* SUPPLIED TEXT
New Smartphone App Detects Opioid Overdoses
According to the National Institute on Drug Abuse more than 70,200 Americans died from overdoses in 2017. This is a shocking increase from the less than 17,000 who died from overdoses in 1999.
While the symptoms of an overdose may be reversed with the administration of the drug naloxone if caught in time, those consuming opioids by themselves have no way to ask for help. Enter Second Chance, the smartphone app developed by researchers at the University of Washington that monitors a user’s breathing rate and can sense when an opioid overdose has occurred. They found the app accurately detects overdose-related symptoms about 90% of the time and can track someone’s breathing up to 3 feet away, according to a release from the University. The team published its results earlier this month in Science Translational Medicine.
“The idea is that people can use the app during opioid use so that if they overdose, the phone can potentially connect them to a friend or emergency services to provide naloxone,” UW’s Paul G. Allen School of Computer Science & Engineering associate professor Shyam Gollakota said. “Here we show that we have created an algorithm for a smartphone that is capable of detecting overdoses by monitoring how someone’s breathing changes before and after opioid use.”
The app sends inaudible sound waves from the phone to the user’s chests and monitors the soundwaves that return to look for certain breathing patterns. It also monitors how people move, looking for certain common motions, such as slumping down or nodding off.
To test the accuracy of Second Chance, the researchers partnered with Insite, the first supervised injection facility in Vancouver, Canada. They asked participants to prepare their drugs as they normally would, but monitored them pre-injection so the app’s algorithm could get a baseline value for their breathing rate. They continued to monitor participants both during and five minutes after the injection.
Of the 94 participants, 47 had a breathing rate of seven breaths per minute or slower, 49 stopped breathing for a significant period, and two experienced an overdose that required oxygen, ventilation and/or naloxone treatment. The algorithm correctly identified breathing problems that foreshadowed an overdose 90% of the time.
The team also worked with the anesthesiology team at UW Medical Center to “simulate” “actual” overdoses in an operating room, as actual overdoses are relatively rare at Insite. In these situations, the algorithm correctly predicted 19 out of 20 simulated overdoses. In the one case where the app was wrong, the patient’s breathing rate was just above the algorithm’s threshold.

* ACTIVITY
In the article about the overdose-detection app, rewrite the paragraph beginning "To test the accuracy of Second Chance" as a short list that keeps its main facts.

(Source records)
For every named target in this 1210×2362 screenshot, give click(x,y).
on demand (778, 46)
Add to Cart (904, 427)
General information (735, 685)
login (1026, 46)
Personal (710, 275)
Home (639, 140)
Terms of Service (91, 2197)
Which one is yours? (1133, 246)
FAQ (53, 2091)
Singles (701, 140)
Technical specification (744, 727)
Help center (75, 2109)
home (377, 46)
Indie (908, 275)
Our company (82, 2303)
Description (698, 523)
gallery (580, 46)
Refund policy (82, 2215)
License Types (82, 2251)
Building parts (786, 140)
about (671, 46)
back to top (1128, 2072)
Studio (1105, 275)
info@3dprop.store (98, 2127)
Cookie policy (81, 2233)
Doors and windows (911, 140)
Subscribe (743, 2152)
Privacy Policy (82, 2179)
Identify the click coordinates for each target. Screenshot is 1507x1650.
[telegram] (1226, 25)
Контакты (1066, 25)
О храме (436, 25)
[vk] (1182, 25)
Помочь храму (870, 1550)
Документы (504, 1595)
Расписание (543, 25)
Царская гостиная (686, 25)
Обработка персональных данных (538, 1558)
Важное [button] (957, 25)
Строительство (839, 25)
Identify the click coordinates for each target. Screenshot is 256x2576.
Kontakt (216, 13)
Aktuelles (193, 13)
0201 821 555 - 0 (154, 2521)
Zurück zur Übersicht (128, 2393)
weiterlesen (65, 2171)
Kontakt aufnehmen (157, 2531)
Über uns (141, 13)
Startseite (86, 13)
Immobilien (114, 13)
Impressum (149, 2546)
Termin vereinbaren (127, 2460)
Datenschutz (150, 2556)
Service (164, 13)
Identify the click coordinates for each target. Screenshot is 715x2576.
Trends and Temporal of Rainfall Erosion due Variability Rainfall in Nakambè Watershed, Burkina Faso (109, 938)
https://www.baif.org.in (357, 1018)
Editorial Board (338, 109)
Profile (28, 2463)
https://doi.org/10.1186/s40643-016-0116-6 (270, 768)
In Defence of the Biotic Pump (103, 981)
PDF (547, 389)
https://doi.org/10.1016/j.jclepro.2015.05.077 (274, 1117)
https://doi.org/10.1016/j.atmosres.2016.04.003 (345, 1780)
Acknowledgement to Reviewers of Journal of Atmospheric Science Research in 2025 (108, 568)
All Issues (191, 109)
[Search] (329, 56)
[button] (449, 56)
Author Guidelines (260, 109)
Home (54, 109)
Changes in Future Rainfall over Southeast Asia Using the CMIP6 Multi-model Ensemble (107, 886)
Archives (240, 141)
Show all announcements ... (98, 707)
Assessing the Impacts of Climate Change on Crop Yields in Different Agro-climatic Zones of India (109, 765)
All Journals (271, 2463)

* SOLUTION
- The researchers tested Second Chance's accuracy with Insite, the first supervised injection facility in Vancouver, Canada.
- Participants prepared their drugs as they normally would.
- They were monitored before injecting so the app's algorithm could get a baseline breathing rate.
- Monitoring continued during the injection and for five minutes afterward.